Even after his fall from grace, Kurz remains the country’s most popular politician and the ÖVP the leading political party, supported by over 37 percent of voters, according to one recent poll. Kurz will likely get his redemption in the elections scheduled for September. It is an open question, however, what his future government will look like.
The ÖVP could try to form a new coalition with the weakened FPÖ, although senior Kurz advisers I spoke to said that is unlikely. A new version of this coalition would require the FPÖ leadership to publicly demonstrate an increased respect for Austria’s political norms by, for example, embracing recent efforts to improve transparency (including through stronger campaign finance laws) and continuing to purge far-right elements from the party. It would also require the FPÖ to sideline its chief ideologue and party strategist, Herbert Kickl. As interior minister, Kickl was the most controversial cabinet minister in the Kurz-Strache government, thanks to his alleged role in a scandal involving Austria’s domestic intelligence agency, his attacks on press freedom, and his push for tough anti-immigrant policies. Kurz attempted to oust Kickl following IbizaGate but overplayed his hand—all of the FPÖ ministers resigned in solidarity with Kickl, leading to the announcement of snap elections. The main lesson for Kurz should be that he can enter into a new coalition with the FPÖ only if it is clearly the junior partner in government, with the ÖVP controlling all the major ministries.
Kurz’s only alternative, given his known opposition to a grand coalition with the SPÖ, is a coalition with the liberal New Austria (NEOS) party. At the moment, the ÖVP and NEOS are polling short of a parliamentary majority, which has led some to suggest an ÖVP-NEOS–Green Party coalition. Yet a large chunk of NEOS and Green voters vehemently dislike Kurz, and it is unclear whether Kurz, after dragging the ÖVP to the right, would be willing to move his party back to the center on issues such as immigration. The free-market NEOS and the left-wing Greens would also have to agree on a joint approach to welfare state reform—a difficult proposition. In that sense, Kurz, following the September 2019 elections, could have no alternative but to try another iteration of the FPÖ-ÖVP coalition.
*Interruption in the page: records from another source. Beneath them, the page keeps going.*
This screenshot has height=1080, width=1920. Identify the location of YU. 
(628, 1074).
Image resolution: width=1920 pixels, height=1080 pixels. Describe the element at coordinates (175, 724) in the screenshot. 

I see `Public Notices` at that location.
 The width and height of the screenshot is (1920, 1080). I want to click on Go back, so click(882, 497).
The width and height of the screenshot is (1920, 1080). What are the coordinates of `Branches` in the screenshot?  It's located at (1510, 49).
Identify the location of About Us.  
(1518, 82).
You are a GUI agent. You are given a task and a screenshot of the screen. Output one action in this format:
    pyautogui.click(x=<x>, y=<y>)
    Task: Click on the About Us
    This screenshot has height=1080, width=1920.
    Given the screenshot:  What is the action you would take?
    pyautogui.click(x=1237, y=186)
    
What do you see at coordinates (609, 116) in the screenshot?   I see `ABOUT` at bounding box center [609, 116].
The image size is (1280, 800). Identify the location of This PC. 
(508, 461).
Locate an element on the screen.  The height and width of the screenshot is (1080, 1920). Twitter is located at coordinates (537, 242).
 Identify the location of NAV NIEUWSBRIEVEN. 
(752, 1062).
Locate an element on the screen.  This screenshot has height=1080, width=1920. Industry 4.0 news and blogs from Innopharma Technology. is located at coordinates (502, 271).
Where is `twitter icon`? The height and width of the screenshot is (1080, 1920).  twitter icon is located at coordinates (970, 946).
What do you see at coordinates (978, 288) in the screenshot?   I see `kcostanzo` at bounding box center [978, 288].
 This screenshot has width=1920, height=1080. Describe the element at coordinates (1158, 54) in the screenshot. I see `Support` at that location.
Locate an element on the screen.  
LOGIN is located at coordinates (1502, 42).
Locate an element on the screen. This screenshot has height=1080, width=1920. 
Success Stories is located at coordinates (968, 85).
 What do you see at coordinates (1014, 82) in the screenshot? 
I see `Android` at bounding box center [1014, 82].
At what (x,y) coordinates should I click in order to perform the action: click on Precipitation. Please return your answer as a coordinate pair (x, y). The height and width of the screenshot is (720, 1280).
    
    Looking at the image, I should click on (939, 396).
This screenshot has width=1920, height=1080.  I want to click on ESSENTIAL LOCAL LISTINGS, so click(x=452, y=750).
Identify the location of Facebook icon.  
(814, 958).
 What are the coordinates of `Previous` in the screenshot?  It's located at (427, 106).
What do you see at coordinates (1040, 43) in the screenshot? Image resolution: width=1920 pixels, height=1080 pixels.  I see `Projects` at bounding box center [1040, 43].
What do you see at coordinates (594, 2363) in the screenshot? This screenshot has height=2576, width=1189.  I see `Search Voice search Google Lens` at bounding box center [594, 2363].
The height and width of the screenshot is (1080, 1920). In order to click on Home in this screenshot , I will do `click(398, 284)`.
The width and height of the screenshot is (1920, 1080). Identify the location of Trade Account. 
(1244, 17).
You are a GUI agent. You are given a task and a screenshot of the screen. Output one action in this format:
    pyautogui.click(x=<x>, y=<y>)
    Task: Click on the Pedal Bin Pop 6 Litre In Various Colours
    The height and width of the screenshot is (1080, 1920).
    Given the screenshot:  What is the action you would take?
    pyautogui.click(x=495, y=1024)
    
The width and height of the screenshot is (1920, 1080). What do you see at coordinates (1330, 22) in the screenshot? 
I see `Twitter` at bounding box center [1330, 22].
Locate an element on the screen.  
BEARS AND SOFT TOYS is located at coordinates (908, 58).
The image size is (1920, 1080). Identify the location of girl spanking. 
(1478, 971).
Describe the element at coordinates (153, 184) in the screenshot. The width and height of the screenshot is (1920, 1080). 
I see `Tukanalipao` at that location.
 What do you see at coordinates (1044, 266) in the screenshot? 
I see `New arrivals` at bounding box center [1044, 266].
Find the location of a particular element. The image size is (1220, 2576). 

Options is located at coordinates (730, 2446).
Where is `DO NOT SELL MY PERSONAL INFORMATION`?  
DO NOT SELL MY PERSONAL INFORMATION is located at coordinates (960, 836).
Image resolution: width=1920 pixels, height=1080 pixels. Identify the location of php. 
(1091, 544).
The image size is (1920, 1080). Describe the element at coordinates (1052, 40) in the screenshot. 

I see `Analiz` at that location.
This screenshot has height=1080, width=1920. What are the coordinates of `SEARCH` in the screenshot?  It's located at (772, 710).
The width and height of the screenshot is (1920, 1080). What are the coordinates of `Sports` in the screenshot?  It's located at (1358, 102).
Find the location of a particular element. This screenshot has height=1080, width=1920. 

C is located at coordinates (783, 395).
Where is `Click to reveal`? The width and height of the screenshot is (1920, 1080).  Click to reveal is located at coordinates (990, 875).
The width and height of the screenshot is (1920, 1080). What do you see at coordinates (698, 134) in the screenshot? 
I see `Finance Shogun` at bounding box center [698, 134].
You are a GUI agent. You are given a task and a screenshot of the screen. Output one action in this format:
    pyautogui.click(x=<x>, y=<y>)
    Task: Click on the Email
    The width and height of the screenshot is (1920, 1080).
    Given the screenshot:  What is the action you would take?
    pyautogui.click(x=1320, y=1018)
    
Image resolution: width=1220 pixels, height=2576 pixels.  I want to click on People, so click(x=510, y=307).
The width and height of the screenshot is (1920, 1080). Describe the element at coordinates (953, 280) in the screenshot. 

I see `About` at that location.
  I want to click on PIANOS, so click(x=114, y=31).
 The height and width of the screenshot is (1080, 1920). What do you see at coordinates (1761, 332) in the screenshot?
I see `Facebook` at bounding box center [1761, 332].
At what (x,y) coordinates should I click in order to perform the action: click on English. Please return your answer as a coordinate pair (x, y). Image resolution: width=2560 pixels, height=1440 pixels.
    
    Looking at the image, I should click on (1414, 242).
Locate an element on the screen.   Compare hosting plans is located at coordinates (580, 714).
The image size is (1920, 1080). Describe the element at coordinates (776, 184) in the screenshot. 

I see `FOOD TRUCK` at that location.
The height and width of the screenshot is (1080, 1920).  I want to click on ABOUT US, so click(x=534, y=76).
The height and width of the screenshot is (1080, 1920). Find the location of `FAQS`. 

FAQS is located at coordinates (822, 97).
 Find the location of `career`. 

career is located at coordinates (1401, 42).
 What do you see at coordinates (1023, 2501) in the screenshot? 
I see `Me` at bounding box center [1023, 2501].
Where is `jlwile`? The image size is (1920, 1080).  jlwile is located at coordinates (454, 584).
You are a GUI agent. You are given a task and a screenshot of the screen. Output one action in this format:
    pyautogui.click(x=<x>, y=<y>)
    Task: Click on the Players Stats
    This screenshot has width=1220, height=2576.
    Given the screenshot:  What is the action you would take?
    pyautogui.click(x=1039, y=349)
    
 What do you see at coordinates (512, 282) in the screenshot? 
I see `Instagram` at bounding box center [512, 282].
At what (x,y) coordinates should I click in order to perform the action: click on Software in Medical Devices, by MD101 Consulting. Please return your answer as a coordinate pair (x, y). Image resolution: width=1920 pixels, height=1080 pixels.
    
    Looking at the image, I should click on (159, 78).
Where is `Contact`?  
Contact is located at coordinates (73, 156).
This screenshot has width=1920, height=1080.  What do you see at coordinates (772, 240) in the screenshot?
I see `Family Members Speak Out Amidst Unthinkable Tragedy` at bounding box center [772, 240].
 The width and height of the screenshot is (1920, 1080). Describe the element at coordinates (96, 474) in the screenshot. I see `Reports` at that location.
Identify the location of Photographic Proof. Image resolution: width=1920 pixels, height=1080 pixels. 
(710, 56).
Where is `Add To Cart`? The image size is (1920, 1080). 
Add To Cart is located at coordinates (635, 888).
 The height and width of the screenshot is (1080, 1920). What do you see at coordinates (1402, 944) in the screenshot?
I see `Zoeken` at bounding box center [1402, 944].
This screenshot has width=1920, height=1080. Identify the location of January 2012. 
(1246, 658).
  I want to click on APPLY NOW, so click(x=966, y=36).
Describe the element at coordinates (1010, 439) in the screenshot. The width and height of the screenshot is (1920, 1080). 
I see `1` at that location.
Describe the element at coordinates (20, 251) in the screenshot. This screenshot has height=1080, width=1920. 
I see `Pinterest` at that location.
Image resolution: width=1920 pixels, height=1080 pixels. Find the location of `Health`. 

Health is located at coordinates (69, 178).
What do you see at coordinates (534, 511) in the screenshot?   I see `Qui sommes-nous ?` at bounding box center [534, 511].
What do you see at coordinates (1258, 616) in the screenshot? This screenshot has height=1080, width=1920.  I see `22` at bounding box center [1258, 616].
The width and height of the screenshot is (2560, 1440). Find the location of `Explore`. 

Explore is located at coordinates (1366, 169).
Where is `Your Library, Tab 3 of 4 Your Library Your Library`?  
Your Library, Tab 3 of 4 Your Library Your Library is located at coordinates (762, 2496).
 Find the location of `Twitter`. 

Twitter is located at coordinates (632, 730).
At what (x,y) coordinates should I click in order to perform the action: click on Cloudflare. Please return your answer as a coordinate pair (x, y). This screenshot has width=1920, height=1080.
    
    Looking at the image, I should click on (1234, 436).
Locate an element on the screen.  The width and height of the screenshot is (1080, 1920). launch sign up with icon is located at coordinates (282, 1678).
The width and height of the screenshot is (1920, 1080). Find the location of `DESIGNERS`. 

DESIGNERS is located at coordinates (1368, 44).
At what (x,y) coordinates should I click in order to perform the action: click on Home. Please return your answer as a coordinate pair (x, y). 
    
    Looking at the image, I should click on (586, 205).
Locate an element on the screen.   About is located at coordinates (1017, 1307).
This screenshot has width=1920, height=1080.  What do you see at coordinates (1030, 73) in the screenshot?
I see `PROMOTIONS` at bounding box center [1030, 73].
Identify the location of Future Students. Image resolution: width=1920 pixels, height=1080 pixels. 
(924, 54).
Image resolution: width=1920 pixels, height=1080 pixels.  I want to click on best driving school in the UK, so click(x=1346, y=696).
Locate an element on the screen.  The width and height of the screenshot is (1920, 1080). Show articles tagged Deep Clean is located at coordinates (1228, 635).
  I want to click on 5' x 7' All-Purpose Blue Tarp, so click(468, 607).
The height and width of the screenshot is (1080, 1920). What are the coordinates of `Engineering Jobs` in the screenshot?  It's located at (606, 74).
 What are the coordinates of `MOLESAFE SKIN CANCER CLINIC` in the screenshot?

The good news is that the past 525 days have shown the maturity of Austrian democracy. There is little danger of the country turning into a Hungarian-style illiberal democracy, even if the FPÖ does reenter government. The bad news is that such a new ÖVP-FPÖ coalition would not only further polarize Austrian society but almost inevitably end prematurely. Another failed coalition would, in turn, undermine public trust in the Austrian political process and hurt the country’s macroeconomic prospects. Kurz, even if he achieves a record victory at the polls in September, will be caught between a rock and a hard place.